TASK OBJECTIVE: Exactly the lines below from the one with "Task: Select buffer tab 7" up to and including the one with "Task: Click the Java VM name OpenJDK value" make up the answer, with nothing else added.

INFORMATION GIVEN:
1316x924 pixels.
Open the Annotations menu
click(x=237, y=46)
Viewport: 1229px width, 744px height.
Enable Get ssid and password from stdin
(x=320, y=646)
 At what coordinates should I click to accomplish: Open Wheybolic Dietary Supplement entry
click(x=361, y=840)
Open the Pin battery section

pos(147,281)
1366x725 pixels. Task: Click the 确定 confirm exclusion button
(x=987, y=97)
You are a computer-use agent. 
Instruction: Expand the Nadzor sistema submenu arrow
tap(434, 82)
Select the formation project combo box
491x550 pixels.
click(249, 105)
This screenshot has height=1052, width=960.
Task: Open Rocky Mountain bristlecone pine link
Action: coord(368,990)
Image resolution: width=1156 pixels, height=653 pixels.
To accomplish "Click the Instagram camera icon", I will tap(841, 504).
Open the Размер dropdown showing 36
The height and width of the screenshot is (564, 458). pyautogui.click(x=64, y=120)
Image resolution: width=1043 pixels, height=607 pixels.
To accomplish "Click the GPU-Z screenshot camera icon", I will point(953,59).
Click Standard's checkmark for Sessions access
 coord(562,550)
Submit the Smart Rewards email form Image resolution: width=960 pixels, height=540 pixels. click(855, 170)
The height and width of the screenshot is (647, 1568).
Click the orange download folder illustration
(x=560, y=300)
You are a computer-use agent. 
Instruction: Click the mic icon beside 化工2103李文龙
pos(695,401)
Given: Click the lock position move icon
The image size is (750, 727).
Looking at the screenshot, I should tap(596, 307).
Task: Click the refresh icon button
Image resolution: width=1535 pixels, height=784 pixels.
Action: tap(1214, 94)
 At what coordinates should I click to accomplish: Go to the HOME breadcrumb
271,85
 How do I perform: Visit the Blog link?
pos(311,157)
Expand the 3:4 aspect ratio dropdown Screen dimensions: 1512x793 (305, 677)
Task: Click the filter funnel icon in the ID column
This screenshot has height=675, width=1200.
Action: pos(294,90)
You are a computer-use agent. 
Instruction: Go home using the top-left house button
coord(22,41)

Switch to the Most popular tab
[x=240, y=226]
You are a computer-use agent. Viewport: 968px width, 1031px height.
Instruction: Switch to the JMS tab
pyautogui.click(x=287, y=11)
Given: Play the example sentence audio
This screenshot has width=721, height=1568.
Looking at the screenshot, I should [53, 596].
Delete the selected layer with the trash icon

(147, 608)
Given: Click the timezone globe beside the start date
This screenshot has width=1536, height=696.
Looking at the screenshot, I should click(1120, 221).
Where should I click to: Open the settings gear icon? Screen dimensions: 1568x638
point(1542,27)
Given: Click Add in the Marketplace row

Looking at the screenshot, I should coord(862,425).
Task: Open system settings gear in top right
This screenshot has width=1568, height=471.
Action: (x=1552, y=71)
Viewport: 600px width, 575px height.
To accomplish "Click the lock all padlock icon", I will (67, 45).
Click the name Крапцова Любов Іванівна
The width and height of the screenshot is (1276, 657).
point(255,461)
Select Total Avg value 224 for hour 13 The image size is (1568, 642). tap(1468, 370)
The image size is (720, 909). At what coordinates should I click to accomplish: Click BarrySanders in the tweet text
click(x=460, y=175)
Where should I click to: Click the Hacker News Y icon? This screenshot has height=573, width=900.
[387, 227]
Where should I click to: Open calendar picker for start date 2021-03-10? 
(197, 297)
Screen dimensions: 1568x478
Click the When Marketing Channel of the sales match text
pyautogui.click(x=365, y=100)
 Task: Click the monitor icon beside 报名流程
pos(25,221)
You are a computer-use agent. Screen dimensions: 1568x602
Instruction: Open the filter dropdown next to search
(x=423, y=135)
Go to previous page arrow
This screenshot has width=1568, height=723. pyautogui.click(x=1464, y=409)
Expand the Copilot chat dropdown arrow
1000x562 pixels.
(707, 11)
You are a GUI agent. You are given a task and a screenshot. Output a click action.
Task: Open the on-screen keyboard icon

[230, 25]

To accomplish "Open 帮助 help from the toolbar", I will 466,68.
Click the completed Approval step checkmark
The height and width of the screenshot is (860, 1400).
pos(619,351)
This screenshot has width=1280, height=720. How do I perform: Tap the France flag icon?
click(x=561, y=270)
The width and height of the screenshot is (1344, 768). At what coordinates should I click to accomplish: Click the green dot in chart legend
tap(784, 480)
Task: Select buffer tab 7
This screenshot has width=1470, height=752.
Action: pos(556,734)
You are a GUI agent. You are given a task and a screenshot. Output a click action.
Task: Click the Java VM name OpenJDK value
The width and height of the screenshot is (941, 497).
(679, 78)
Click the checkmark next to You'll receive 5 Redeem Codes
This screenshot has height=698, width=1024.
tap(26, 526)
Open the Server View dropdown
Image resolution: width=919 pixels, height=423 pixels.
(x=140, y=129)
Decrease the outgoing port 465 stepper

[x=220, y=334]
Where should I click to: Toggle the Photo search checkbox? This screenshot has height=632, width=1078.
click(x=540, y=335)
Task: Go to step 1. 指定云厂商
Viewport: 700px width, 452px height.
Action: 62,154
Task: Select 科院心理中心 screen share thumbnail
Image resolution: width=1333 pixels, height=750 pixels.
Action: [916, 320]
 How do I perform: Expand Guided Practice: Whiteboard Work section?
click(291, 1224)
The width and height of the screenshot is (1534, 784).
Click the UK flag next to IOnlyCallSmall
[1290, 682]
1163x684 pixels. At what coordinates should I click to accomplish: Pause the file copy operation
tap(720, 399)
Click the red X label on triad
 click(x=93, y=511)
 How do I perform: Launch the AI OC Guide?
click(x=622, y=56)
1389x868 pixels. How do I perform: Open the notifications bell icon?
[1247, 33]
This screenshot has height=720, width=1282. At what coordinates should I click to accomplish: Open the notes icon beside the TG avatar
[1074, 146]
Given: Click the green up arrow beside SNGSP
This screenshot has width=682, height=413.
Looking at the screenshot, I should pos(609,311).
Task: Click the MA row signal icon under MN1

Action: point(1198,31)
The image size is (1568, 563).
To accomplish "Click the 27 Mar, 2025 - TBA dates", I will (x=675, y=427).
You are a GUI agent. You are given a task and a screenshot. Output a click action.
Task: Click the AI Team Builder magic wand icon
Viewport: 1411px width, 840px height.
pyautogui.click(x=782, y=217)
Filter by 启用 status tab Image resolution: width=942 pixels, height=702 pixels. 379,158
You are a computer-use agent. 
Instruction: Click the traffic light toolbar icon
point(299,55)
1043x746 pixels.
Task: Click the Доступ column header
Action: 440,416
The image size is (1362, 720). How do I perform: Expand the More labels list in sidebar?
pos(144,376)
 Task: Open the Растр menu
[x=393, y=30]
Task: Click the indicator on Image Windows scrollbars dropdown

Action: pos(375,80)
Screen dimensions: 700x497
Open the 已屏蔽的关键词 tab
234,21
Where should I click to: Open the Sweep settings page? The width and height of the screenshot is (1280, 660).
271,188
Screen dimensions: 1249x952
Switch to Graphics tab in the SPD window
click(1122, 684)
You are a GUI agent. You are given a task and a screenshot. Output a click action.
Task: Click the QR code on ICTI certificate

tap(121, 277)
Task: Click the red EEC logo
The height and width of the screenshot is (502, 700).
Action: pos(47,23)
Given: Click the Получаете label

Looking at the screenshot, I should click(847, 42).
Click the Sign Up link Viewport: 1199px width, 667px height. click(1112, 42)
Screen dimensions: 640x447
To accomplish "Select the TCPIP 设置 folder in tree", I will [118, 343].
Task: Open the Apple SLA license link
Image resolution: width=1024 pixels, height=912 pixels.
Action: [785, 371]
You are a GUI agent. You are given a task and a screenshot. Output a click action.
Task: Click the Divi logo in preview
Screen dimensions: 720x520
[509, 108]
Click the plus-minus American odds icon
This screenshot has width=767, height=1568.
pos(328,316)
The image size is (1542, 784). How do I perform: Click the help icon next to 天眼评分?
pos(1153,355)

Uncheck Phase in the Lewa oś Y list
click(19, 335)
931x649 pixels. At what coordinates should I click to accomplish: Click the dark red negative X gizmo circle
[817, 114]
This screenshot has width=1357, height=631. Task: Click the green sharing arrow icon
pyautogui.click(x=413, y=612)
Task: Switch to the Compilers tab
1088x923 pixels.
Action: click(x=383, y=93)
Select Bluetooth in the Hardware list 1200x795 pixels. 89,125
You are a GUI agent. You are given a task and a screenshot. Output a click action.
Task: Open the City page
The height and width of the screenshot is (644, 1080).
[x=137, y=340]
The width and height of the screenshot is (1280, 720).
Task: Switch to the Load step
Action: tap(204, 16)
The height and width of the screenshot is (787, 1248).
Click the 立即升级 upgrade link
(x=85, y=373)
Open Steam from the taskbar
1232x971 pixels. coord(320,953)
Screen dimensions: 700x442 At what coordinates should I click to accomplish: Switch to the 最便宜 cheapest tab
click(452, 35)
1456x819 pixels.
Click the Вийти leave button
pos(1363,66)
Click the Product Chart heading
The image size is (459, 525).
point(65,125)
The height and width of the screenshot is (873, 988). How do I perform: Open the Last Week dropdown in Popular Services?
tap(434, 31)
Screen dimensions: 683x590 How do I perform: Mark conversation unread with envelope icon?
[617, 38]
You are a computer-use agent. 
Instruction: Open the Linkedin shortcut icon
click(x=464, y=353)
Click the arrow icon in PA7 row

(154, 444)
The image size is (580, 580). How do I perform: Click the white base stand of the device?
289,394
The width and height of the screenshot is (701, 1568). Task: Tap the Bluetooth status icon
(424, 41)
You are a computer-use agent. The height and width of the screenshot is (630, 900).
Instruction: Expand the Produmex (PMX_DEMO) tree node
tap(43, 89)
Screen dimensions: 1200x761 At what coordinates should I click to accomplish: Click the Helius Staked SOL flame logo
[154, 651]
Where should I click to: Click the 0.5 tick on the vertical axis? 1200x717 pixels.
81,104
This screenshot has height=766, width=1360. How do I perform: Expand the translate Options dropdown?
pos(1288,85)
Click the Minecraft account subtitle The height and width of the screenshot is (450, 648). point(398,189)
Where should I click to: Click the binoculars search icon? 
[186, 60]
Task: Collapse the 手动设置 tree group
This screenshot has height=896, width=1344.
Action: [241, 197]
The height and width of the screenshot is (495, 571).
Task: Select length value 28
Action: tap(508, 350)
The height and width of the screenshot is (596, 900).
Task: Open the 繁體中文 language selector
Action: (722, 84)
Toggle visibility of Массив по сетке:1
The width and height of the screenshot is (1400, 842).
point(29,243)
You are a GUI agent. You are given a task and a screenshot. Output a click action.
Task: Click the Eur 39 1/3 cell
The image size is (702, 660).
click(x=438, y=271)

YOUR SOLUTION:
Task: Select buffer tab 7
This screenshot has width=1470, height=752.
Action: pos(556,734)
You are a GUI agent. You are given a task and a screenshot. Output a click action.
Task: Click the Java VM name OpenJDK value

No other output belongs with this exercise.